One tool involves “lateral reading,” a form of fact-checking in which internet users open new browser tabs and search for multiple sources to vet information. Other elements include teaching children how to differentiate between news and opinion, how to spot telltale signs of misinformation (such as content being disguised as coming from a credible site but a slightly different URL) and disabusing them of the notion that a news source is credible simply because it has a large audience.

This is a critical need, as borne out by numerous surveys and studies. Example: In a study conducted by the Stanford History Education Group in 2016, only three of 3,000 high school students who were shown a video purportedly showing U.S. election fraud could tell that the video came from Russia, even though a quick search would have revealed that it had been debunked.

Meanwhile, a Pew survey in 2018 revealed that fewer than 35% of adult Americans could differentiate factual statements from opinions, and that Americans were far more likely to accept information as accurate when it supported their political beliefs.

With propagandists and foreign actors becoming ever-more sophisticated in producing misinformation, media literacy gains in importance.

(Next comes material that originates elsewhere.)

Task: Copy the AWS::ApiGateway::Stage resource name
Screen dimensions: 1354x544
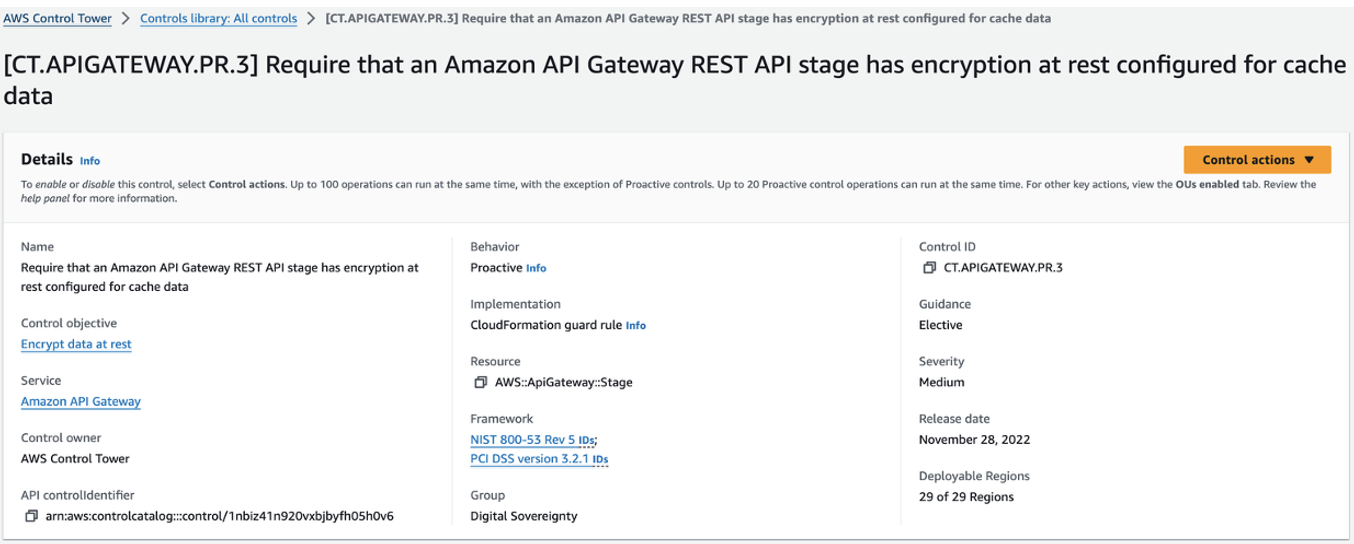Action: click(x=480, y=382)
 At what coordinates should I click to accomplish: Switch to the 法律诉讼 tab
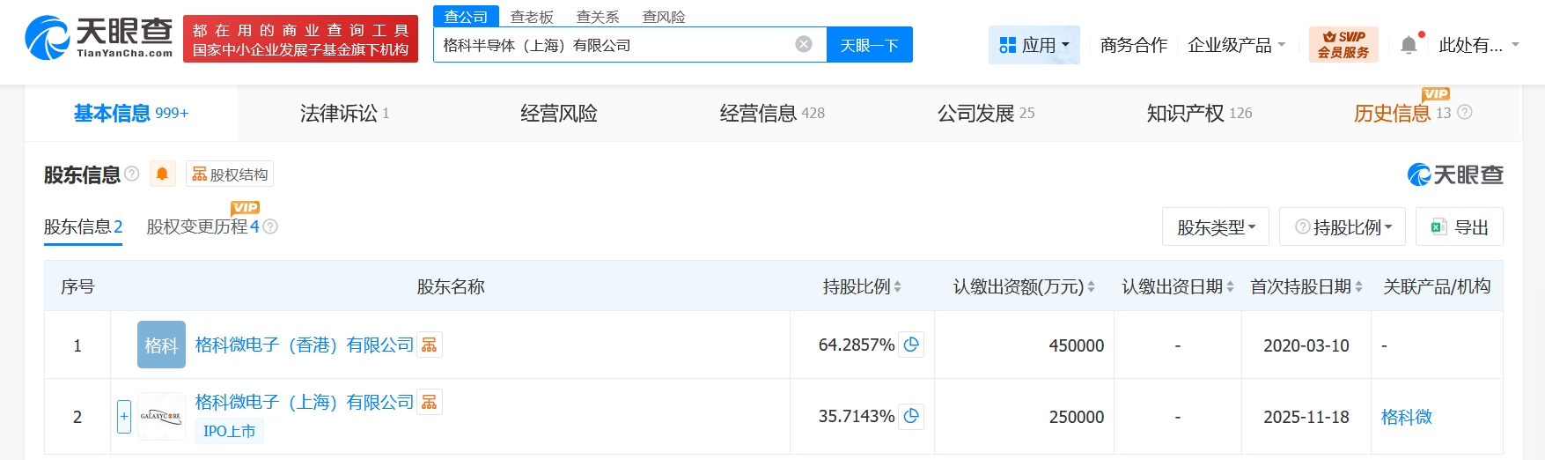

Not educating our children about it is like giving them the keys to the car without driver’s education training, and sending them onto roads with signs designed to confuse and misdirect them. Let’s not forget, too, that both foreign and domestic terrorists direct misinformation and propaganda at young people in attempts to recruit and radicalize them.

Indeed, this should be considered an essential life skill. We live in an infosphere now, and being sophisticated consumers of information is as fundamental to existing in our society as any skill taught in school. Students should know how the internet can lie to them, to identify biased media of all types, to be able to separate fact from opinion.

Not understanding media is dangerous not only to our children but to our democracy. While democracies thrive when people of different opinions come together to hammer out solutions to problems, the process suffers when there’s not a shared set of facts or one side believes in wild conspiracies. Try finding common ground with someone who thinks the leaders of one party are involved in an international pedophilia-murder ring or that wildfires are being caused by Jewish space lasers. While we’re at it, can we offer adult education classes in understanding media too?

Some countries are ahead of the U.S. in addressing these issues, including Finland, where media literacy education begins in elementary school and has been an important part of the curriculum since 2016. Why the focus? Russia, located right next door, has been bombarding the country with misinformation for years in an attempt to divide and destabilize it — the same thing it’s trying to do to the U.S.

In response, the Finns developed an integrated program to teach multiplatform literacy. Math students are taught how statistics can be manipulated, for instance, and fine-arts students learn how images can be altered to skew their meaning.

“Kids today … don’t look for news, they stumble across it, on WhatsApp, YouTube, Instagram, Snapchat,” a Finnish secondary school teacher told The Guardian. “Or more precisely, an algorithm selects it, just for them. They must be able to approach it critically. Not cynically — we don’t want them to think everyone lies — but critically.”

The instruction works. In a study measuring 35 European nations in their resistance to misinformation, Finland was ranked No. 1. The study was based on measurements of a number of indices — press freedom, transparency and social justice among them — that provide avenues for external actors to sow doubt and division.

It’s time for the U.S. — and Nevada — to take a similar approach.

Addressing this issue is a matter of protecting our children, each other and our democracy.